Vilar do Pinheiro, "Pinha Doce", 19.2.2012

AS PROFUNDEZAS DO EU







As grandes questões, de onde vimos, para onde vamos, porque estamos aqui, qual o sentido da vida, são aquelas que verdadeiramente me preocupam. Não as questões menores, o lixo televisivo, os futebóis, a economia. Acredito sinceramente que tenho uma alma que me faz aproximar do amor, do belo, da liberdade, da sabedoria. É isso que me faz procurar, é a busca do Santo Graal, do sagrado perdido, da idade do ouro, da iluminação. Acredito que o homem, alguns homens, podem ser santos, criadores, espíritos livres. Seria ridículo que fossem mercado e economia. O homem nobre quer libertar-se de tudo isso.

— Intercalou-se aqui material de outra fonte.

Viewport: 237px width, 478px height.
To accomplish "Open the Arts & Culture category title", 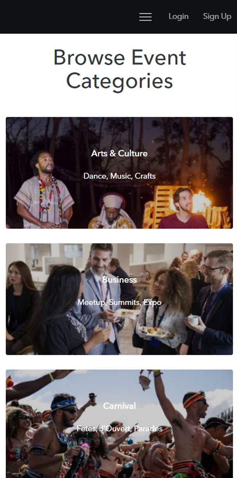I will [119, 153].
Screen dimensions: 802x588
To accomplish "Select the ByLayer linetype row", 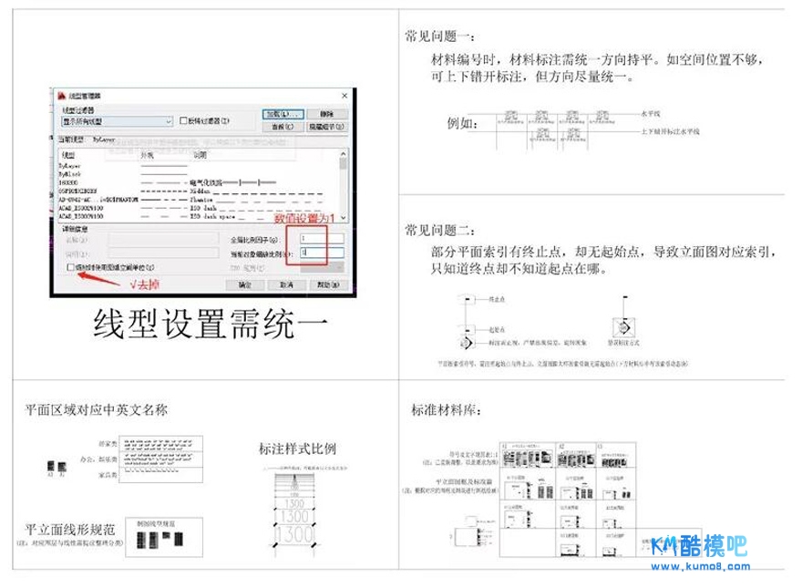I will click(70, 167).
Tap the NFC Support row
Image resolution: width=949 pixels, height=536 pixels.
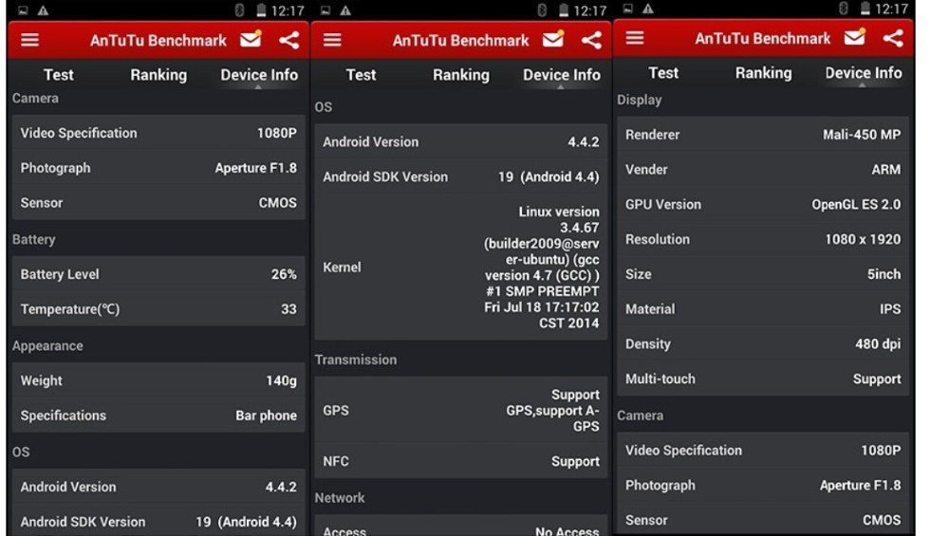click(x=460, y=461)
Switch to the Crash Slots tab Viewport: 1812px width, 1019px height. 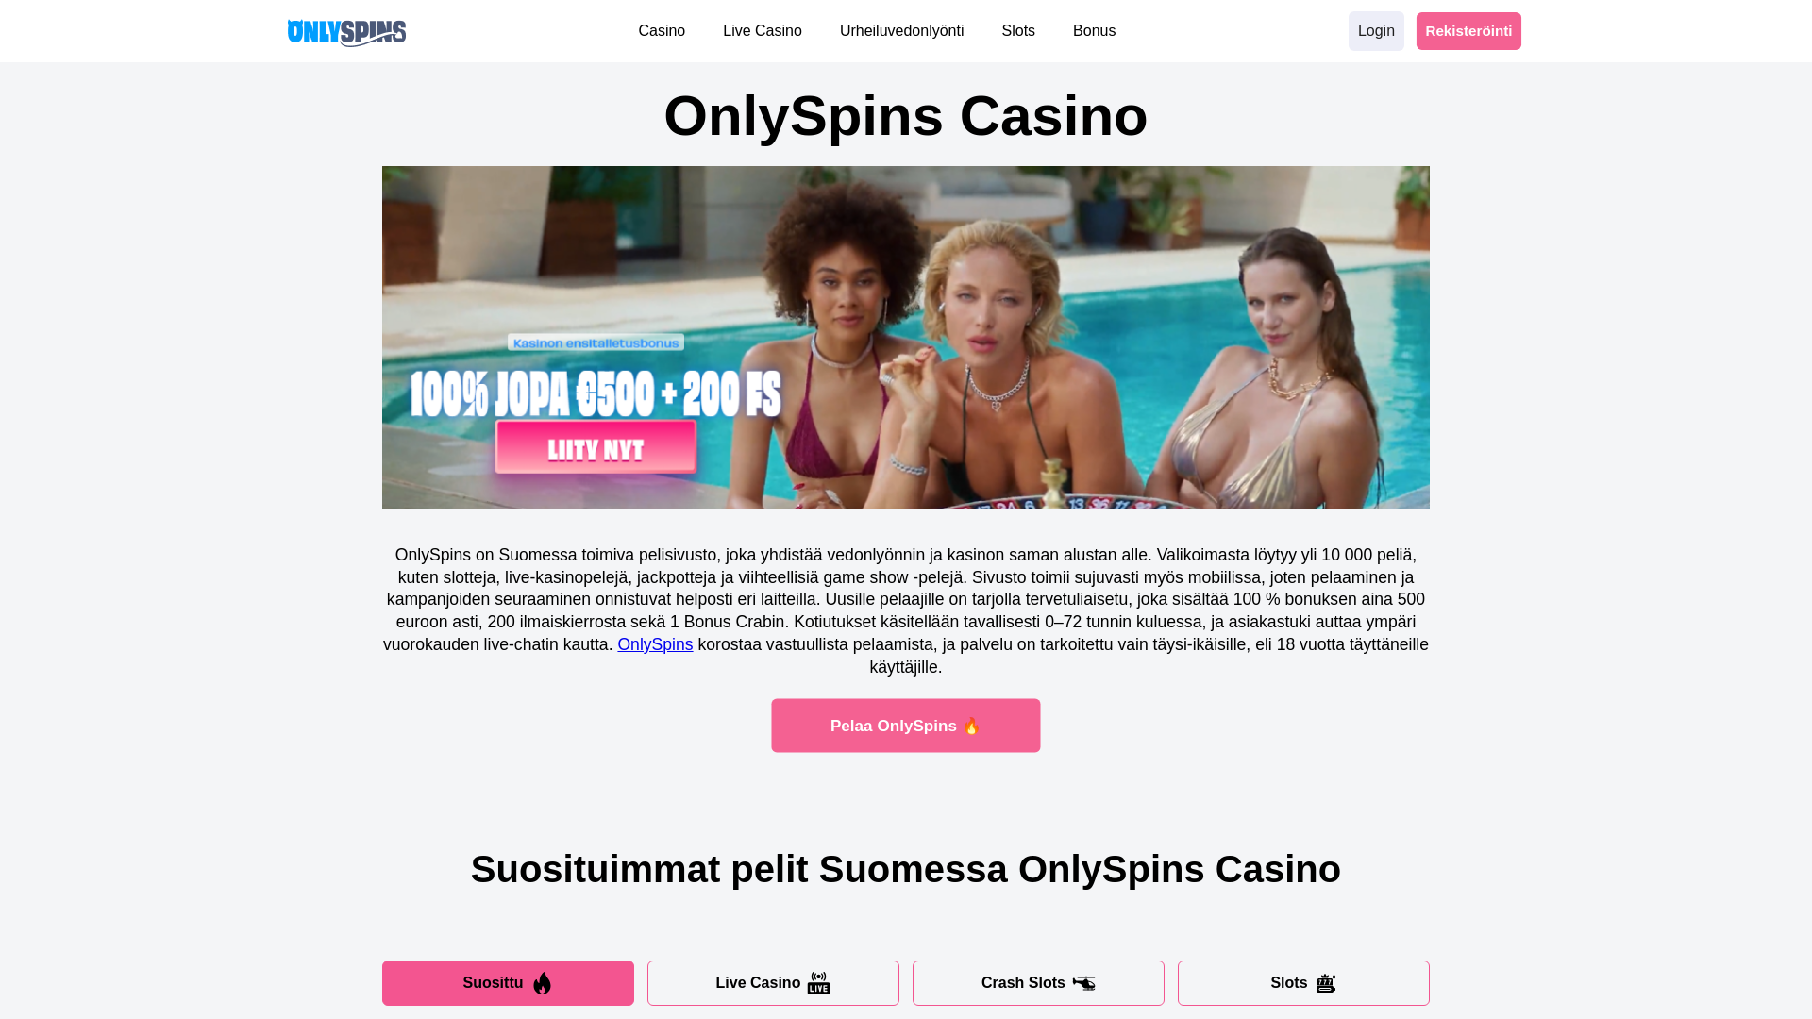tap(1038, 983)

Quer ir até às profundezas do eu.

sábado, 18 de fevereiro de 2012

A VIDA DO BURGUÊS


Esta é a sociedade do burguês, da gentinha, do homem pequeno, do "ser diminuído e materialista, sem grandeza ou beleza de alma", do homem do cálculo e do interesse, como escreve Allan Bloom em "A Cultura Inculta". O burguês preocupa-se apenas com a sua conservação e o seu conforto, não tem ideais nem grandes paixões, "vive" no mercado sem explosões, sem gestos de loucura, sem arte, sem nada de edificante ou inspirador. Quando muito foi criativo na infância ou na juventude mas depressa as perdeu por força da máquina de propaganda ou da ideologia dominante que o empurram para o trabalho duro, para a castração do desejo, para a normalidade. A sua "vida" é feita de tédio, de rotinas, do sentar-se em frente à TV a beber programas imbecis ou de propaganda ao capitalismo. Ou seja, a partir de certa altura, é uma vivência de acomodação ao lar familiar, do voto nos partidos do sistema, sem qualquer intervenção na vida pública, sem um rasgo, sem uma elevação, sem uma conversa superior, sem poesia. Em suma, uma grande seca.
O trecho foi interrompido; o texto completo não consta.